◆ Collection entries:
_ _ _ _ _
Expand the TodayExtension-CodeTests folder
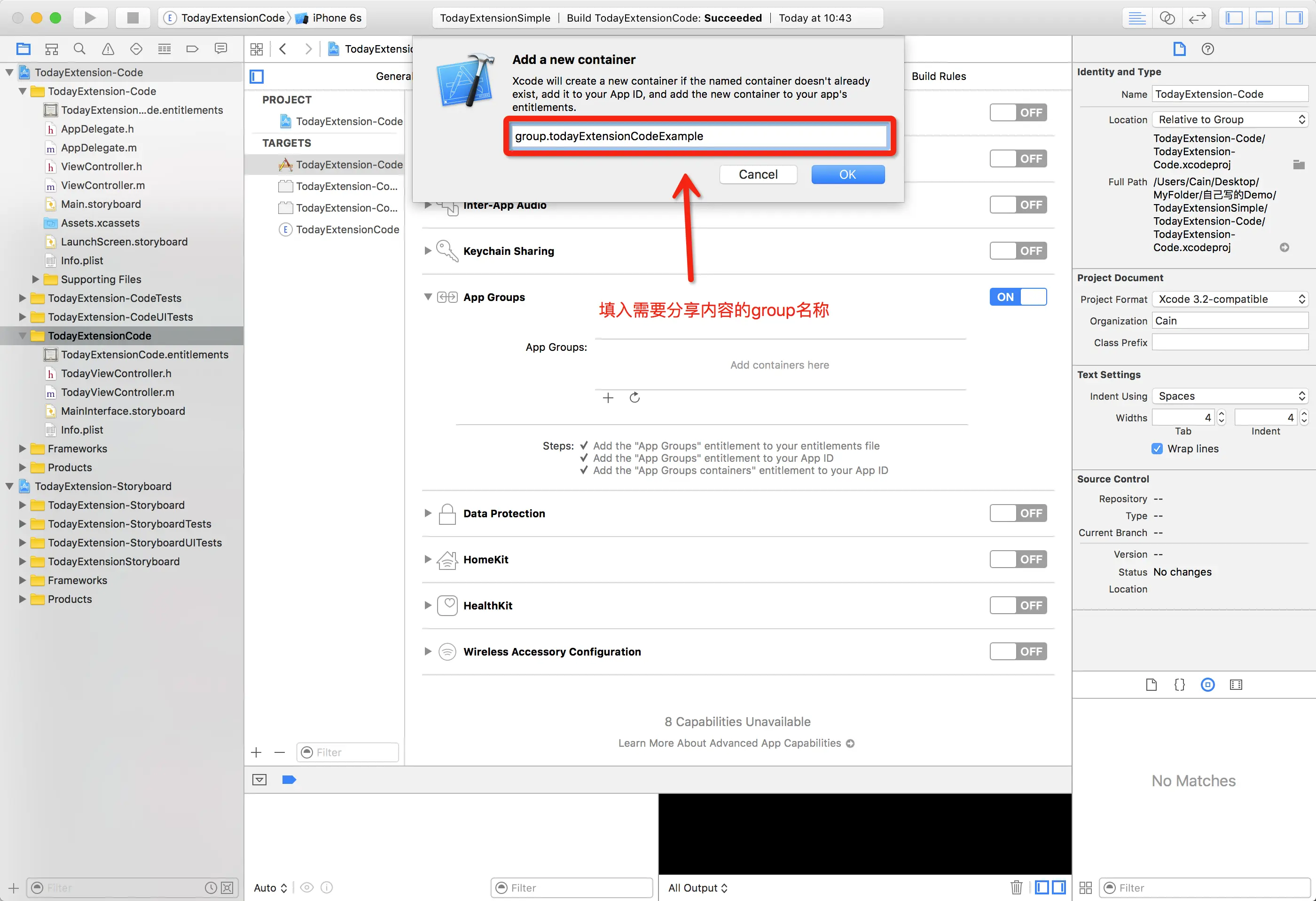1316x901 pixels. 22,298
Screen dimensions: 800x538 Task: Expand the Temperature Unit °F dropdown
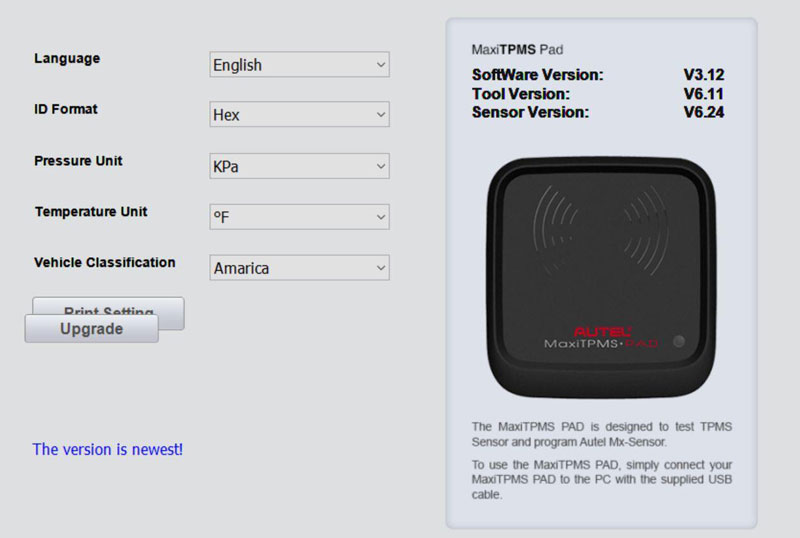[x=299, y=217]
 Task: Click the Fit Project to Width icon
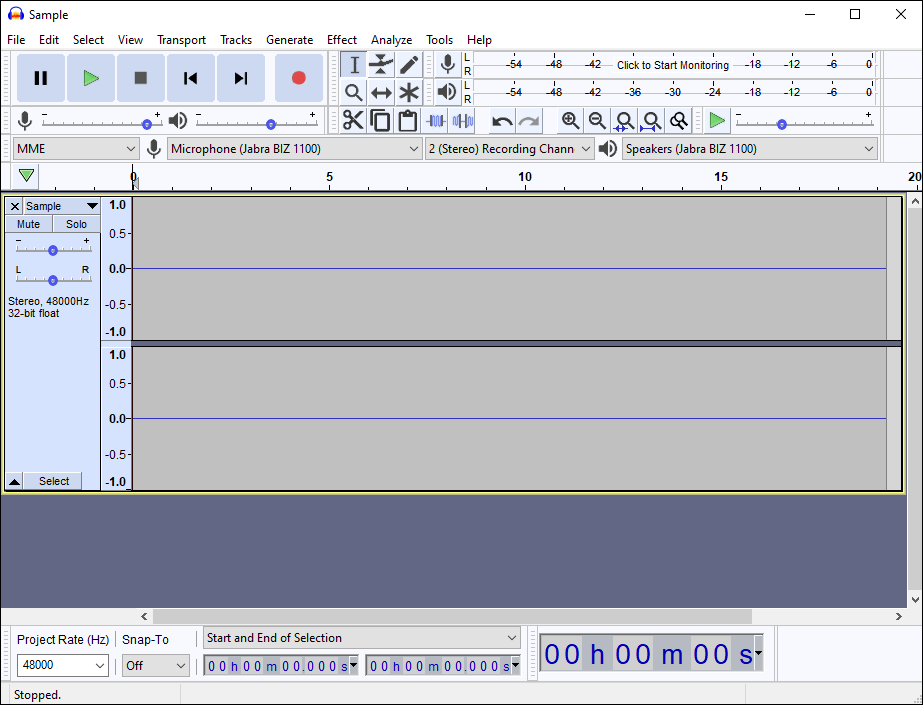(x=651, y=121)
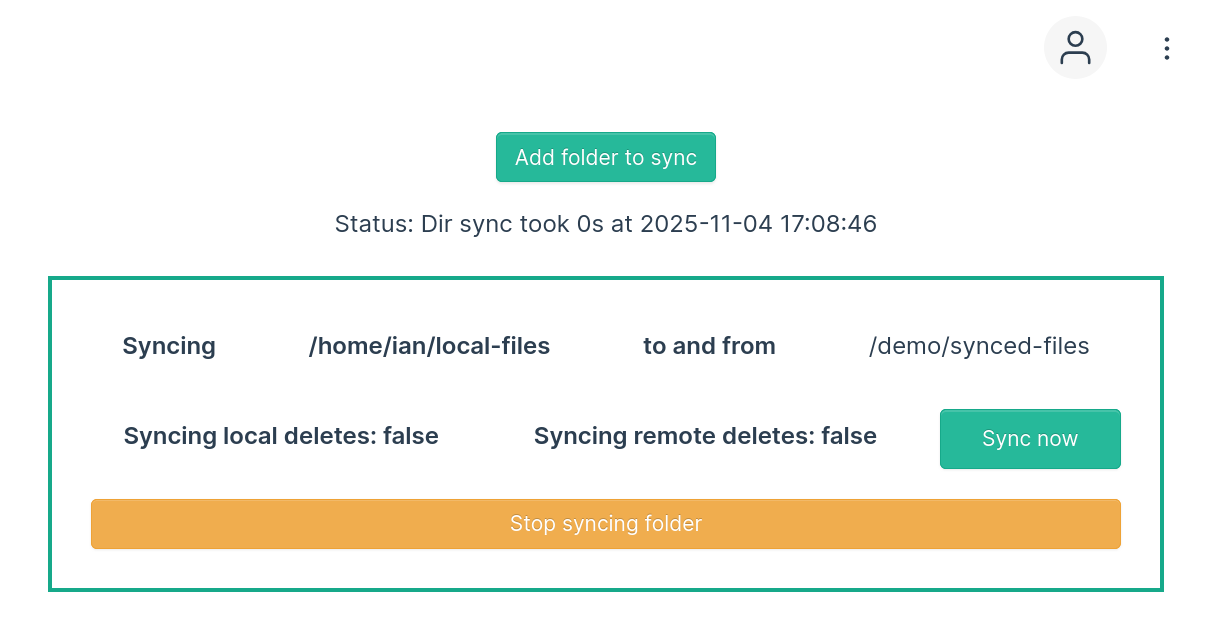
Task: Select the /home/ian/local-files local path
Action: coord(429,346)
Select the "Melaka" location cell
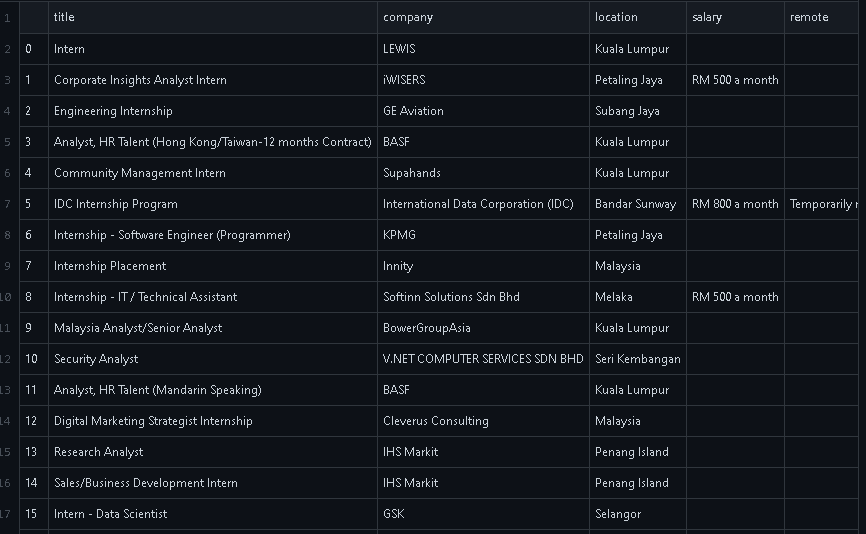 (613, 297)
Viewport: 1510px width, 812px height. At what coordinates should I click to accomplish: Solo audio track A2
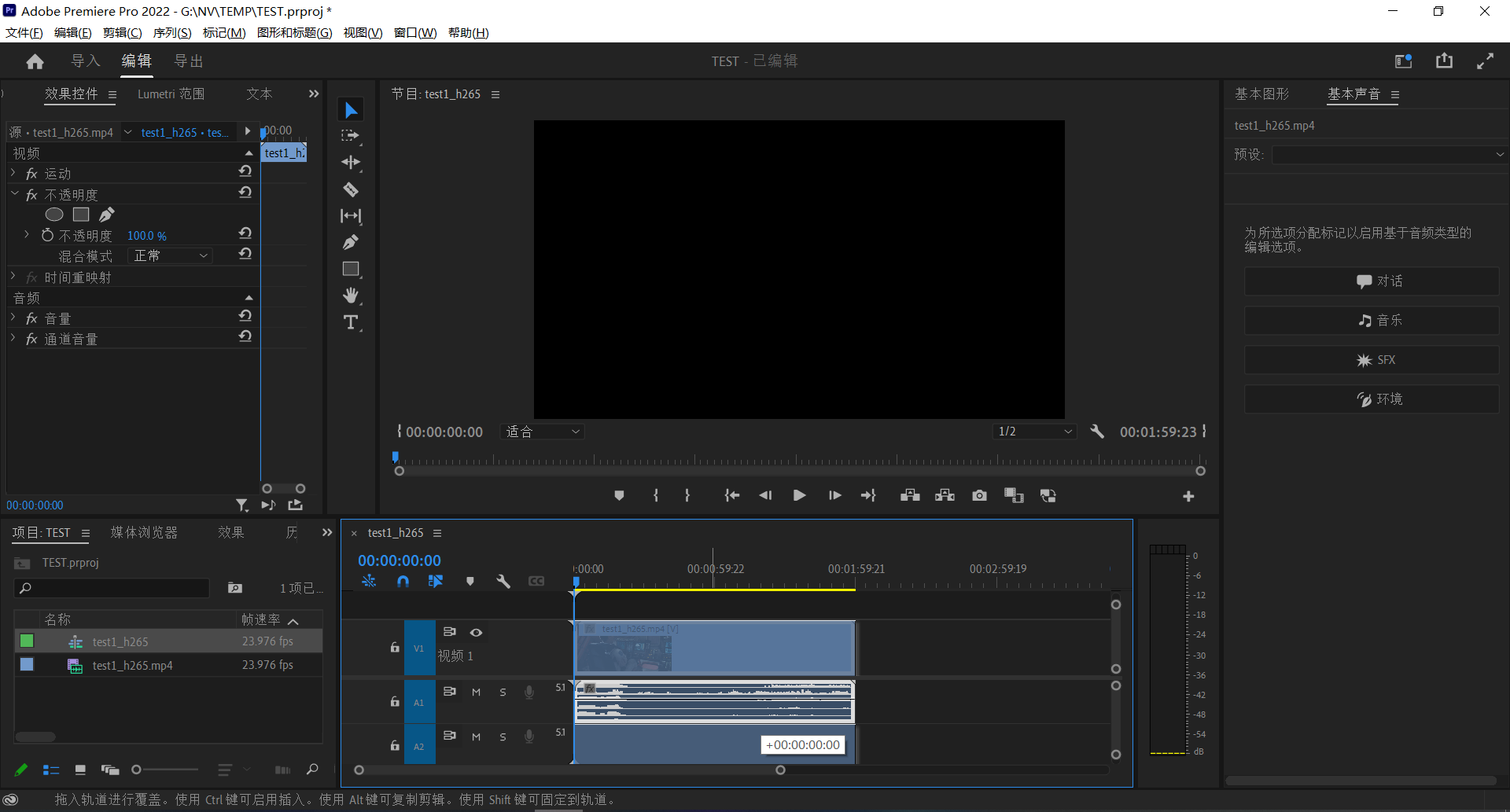503,737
_ _ _ _ _
◆ Your instructions: Give every line of the records as a numbered list, omitting blank lines and leaving out the pictures.

◆ Full output:
1. Expand the TodayExtension-CodeTests folder
2. 1316x901 pixels. 22,298
3. Screen dimensions: 800x538 Task: Expand the Temperature Unit °F dropdown
4. [x=299, y=217]
5.  Task: Click the Fit Project to Width icon
6. (x=651, y=121)
7. Task: Select the /home/ian/local-files local path
8. Action: coord(429,346)
9. Select the "Melaka" location cell
10.  (613, 297)
11. Viewport: 1510px width, 812px height. At what coordinates should I click to accomplish: Solo audio track A2
12. 503,737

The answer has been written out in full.